Las repeticiones en la Historia resultan molestas, como las que tanto abundan en el poema de Homero, que pienso yo fue más bien costumbre de su tiempo que querencia de su autor, como se puede colegir también de los libros sagrados, donde asimismo son muy frecuentes. Las omitió en absoluto Virgilio, por otra parte, tan devoto imitador de Homero. No obstante, las repeticiones, por gradación o escalonadas, constituyen un adorno, verbigracia: Comenzó por olvidar la fortuna; olvidada, la despreció; despreciada, combatió con ella y la venció; vencida, la arrolló y la pisoteó, y arrollada y pisoteada, triunfó sobre ella. Si eso se hace cada dos por tres, pierde donaire, como todas las otras figuras. Hay un determinado género de narración, breve y ceñida de palabras, pero en hechos compendioso y rebosante, como: Víneme al puerto, había una nave, embarcámonos, levamos fierro, abrimos velas, nos hicimos a la mar. Este último inciso hubiera bastado, si ya no es que se añade algo que cambia la calidad de la cosa, como: Víneme al puerto o, mejor, a un fondeadero mal seguro; había allí una nave vieja y cascada; nos metimos en ella con dificultad y peligro, con toda cuanta fuerza pudimos levamos fierro, abrimos un velamen agujereado y navegamos no hacia donde nos habíamos propuesto ir, sino a donde nos empujó la veleidad de las ondas y los vientos.
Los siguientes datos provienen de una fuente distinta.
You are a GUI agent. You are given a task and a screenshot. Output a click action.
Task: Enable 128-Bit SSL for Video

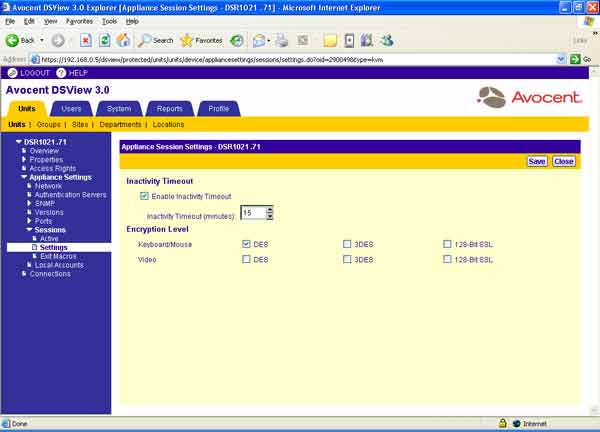[446, 259]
Esto es mucho más que decir simplemente nos embarcamos. Pienso que rendiré un servicio a los estudiosos tan grato como útil si no tomo pesadumbre en copiar la crítica de Juan, obispo aleriense, sobre Tito Livio, que pondrá de manifiesto las cualidades que en la Historia perseguimos y los vicios que queremos evitar, en vistas a la composición de la Historia o al cotejo de vicios y virtudes. Dice: A Tito Livio la variedad de la Historia no le vuelve confuso ni la sencillez le torna fastidioso. En materia tenue, que ocurre muchas veces, no está seco ni carece de sangre ni de jugo. Y en materia rica y grande no se vuelve abotagado ni gordo; lleno, sin llegar al tumor; igual y blando sin molicie, ni espilfarrado por lujo, ni flaco de esterilidad demasiada.
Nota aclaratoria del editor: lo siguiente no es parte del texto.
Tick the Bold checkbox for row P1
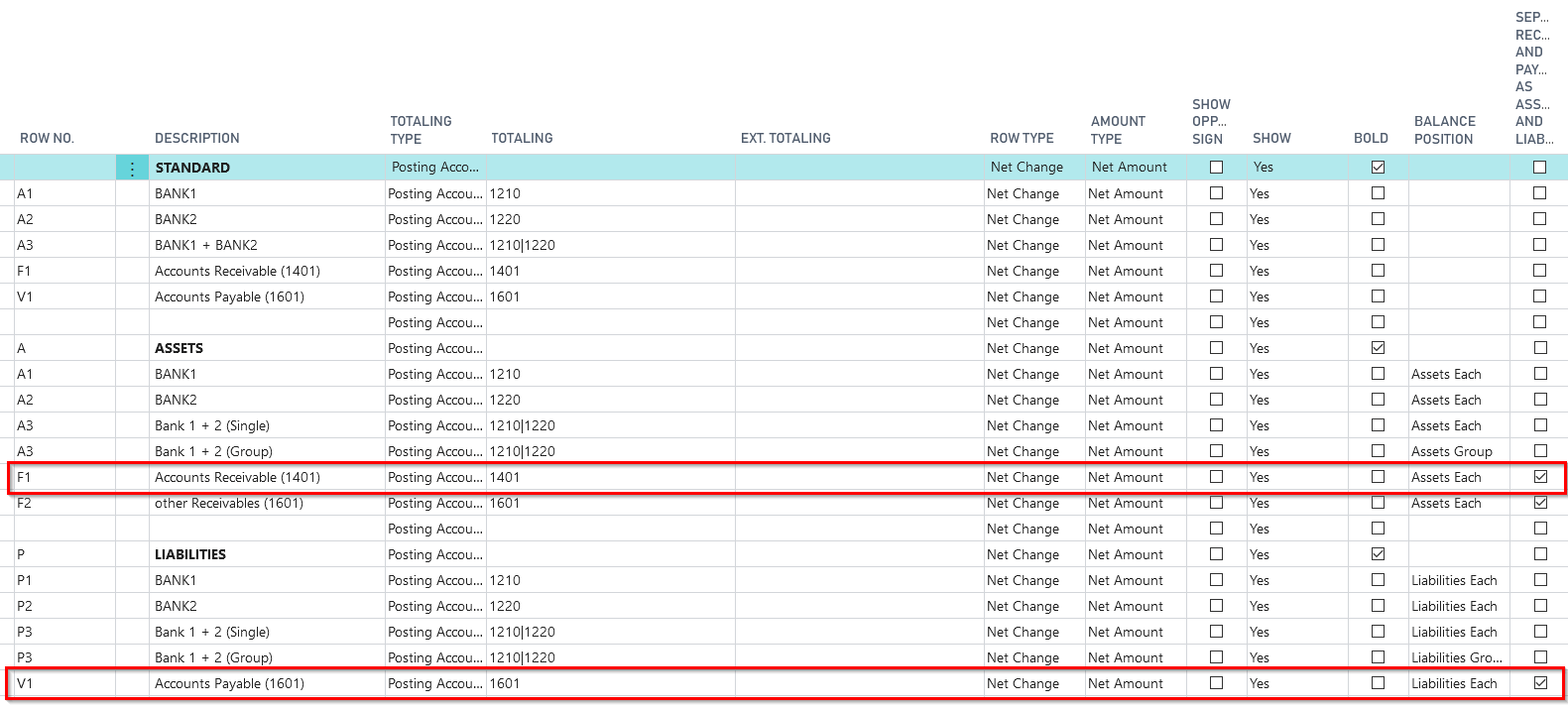 pyautogui.click(x=1378, y=580)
En situaciones ásperas no es barrancoso ni cansado, ni en las muelles se yergue con oración violenta, y no es tan copioso que degenere en nimio, ni tan suave que sea blandengue, ni tan manso que sea flojo, ni tan triste que se muestre desabrido, ni tan simple que se presente desnudo, ni tan peinado que se ponga tufos y copetes; igual por las palabras a la materia; igual a la materia por las sentencias; grave y magnífico en reseñar un hecho histórico y, con todo, propio y ceñido; natural y comedido siempre en la narración, no confundiendo el orden en ningún punto ni anticipándose a los sucesos, ni lisonjero para el favor; ni parco en la reprensión para la indulgencia, ni amargo para el daño. Por ningún concepto perdonaría al mismo Senado, venerable moderador del orbe, ni al pueblo romano, señor del universo, si por temeridad fueren precipitados, o por yerro caídos, o por cualquier otro motivo hubieren pasado mas allá de la medida justa; juez tan equilibrado de las cosas del enemigo, que, según lo mereciere, es simple narrador o censor sereno y tan riguroso e incorruptible, que ni aun a los censores más graves, cuya inviolabilidad fue tan cara al pueblo romano más que ninguna otra prerrogativa jamás les perdonara desmán que hubieren cometido. En los parlamentos es parco de palabras, rico de sentencias, más conciso de dicción que de sentido; en este punto, no solamente sobrepuja a los restantes escritores, sino que aun a sí mismo se aventaja. Esto es lo que dice Juan, obispo aleriense, de Livio, amén de que es el mejor de los historiadores. Cúmpleme añadir que así como los elementos que se mezclan con la Historia deben conservar la fisonomía de la Historia, así también la Historia, cuando pasa a ser carta o plática familiar, pierde mucho de su empaque y atavío, y, por ende, será más tenue su tejido y su color más apagado y sus frases menos rodadas y periódicas.